#### Exercise
Every line below needs to be returned exactly as written.

#### Dataset records
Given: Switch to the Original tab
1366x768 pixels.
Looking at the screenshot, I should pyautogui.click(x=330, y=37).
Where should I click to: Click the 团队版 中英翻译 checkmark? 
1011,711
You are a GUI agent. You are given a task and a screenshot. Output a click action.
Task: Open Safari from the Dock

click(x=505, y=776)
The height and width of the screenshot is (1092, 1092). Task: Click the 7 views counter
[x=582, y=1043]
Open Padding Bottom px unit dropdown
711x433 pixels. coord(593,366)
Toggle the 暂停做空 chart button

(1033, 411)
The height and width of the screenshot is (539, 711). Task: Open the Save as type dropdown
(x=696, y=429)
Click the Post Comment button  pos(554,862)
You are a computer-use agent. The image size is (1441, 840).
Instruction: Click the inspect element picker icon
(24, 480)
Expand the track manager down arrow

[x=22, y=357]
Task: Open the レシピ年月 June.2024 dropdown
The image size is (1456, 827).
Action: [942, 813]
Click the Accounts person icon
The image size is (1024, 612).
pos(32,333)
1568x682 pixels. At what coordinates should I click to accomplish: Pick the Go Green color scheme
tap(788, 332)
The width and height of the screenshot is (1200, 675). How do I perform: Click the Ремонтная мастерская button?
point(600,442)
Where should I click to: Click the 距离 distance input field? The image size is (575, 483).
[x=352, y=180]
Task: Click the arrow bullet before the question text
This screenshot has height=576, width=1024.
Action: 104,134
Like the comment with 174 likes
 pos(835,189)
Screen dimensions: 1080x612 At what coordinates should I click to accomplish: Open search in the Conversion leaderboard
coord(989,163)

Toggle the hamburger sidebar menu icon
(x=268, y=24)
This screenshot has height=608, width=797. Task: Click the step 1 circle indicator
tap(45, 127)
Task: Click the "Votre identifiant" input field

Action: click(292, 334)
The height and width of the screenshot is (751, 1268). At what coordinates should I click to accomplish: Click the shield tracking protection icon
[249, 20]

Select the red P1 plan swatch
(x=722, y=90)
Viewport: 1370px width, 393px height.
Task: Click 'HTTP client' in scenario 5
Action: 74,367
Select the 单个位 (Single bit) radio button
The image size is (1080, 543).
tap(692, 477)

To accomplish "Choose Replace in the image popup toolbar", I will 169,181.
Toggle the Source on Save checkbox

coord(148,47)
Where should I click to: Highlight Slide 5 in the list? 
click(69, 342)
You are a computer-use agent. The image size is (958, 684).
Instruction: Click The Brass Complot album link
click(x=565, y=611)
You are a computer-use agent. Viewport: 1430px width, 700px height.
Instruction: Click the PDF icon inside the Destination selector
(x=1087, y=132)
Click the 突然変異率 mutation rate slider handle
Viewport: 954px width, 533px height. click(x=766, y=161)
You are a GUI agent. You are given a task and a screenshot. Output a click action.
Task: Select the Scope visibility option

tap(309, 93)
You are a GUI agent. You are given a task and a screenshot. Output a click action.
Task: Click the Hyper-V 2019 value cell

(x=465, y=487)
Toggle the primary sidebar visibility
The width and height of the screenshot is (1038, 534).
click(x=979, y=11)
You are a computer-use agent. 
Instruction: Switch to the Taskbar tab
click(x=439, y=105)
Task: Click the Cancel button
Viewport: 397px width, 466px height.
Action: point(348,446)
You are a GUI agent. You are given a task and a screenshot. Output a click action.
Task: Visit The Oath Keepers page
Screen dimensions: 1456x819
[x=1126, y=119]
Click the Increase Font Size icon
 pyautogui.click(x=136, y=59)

#### Output of the exercise
Given: Switch to the Original tab
1366x768 pixels.
Looking at the screenshot, I should pyautogui.click(x=330, y=37).
Where should I click to: Click the 团队版 中英翻译 checkmark? 
1011,711
You are a GUI agent. You are given a task and a screenshot. Output a click action.
Task: Open Safari from the Dock

click(x=505, y=776)
The height and width of the screenshot is (1092, 1092). Task: Click the 7 views counter
[x=582, y=1043]
Open Padding Bottom px unit dropdown
711x433 pixels. coord(593,366)
Toggle the 暂停做空 chart button

(1033, 411)
The height and width of the screenshot is (539, 711). Task: Open the Save as type dropdown
(x=696, y=429)
Click the Post Comment button  pos(554,862)
You are a computer-use agent. The image size is (1441, 840).
Instruction: Click the inspect element picker icon
(24, 480)
Expand the track manager down arrow

[x=22, y=357]
Task: Open the レシピ年月 June.2024 dropdown
The image size is (1456, 827).
Action: [942, 813]
Click the Accounts person icon
The image size is (1024, 612).
pos(32,333)
1568x682 pixels. At what coordinates should I click to accomplish: Pick the Go Green color scheme
tap(788, 332)
The width and height of the screenshot is (1200, 675). How do I perform: Click the Ремонтная мастерская button?
point(600,442)
Where should I click to: Click the 距离 distance input field? The image size is (575, 483).
[x=352, y=180]
Task: Click the arrow bullet before the question text
This screenshot has height=576, width=1024.
Action: 104,134
Like the comment with 174 likes
 pos(835,189)
Screen dimensions: 1080x612 At what coordinates should I click to accomplish: Open search in the Conversion leaderboard
coord(989,163)

Toggle the hamburger sidebar menu icon
(x=268, y=24)
This screenshot has height=608, width=797. Task: Click the step 1 circle indicator
tap(45, 127)
Task: Click the "Votre identifiant" input field

Action: click(292, 334)
The height and width of the screenshot is (751, 1268). At what coordinates should I click to accomplish: Click the shield tracking protection icon
[249, 20]

Select the red P1 plan swatch
(x=722, y=90)
Viewport: 1370px width, 393px height.
Task: Click 'HTTP client' in scenario 5
Action: 74,367
Select the 单个位 (Single bit) radio button
The image size is (1080, 543).
tap(692, 477)

To accomplish "Choose Replace in the image popup toolbar", I will 169,181.
Toggle the Source on Save checkbox

coord(148,47)
Where should I click to: Highlight Slide 5 in the list? 
click(69, 342)
You are a computer-use agent. The image size is (958, 684).
Instruction: Click The Brass Complot album link
click(x=565, y=611)
You are a computer-use agent. Viewport: 1430px width, 700px height.
Instruction: Click the PDF icon inside the Destination selector
(x=1087, y=132)
Click the 突然変異率 mutation rate slider handle
Viewport: 954px width, 533px height. click(x=766, y=161)
You are a GUI agent. You are given a task and a screenshot. Output a click action.
Task: Select the Scope visibility option

tap(309, 93)
You are a GUI agent. You are given a task and a screenshot. Output a click action.
Task: Click the Hyper-V 2019 value cell

(x=465, y=487)
Toggle the primary sidebar visibility
The width and height of the screenshot is (1038, 534).
click(x=979, y=11)
You are a computer-use agent. 
Instruction: Switch to the Taskbar tab
click(x=439, y=105)
Task: Click the Cancel button
Viewport: 397px width, 466px height.
Action: point(348,446)
You are a GUI agent. You are given a task and a screenshot. Output a click action.
Task: Visit The Oath Keepers page
Screen dimensions: 1456x819
[x=1126, y=119]
Click the Increase Font Size icon
 pyautogui.click(x=136, y=59)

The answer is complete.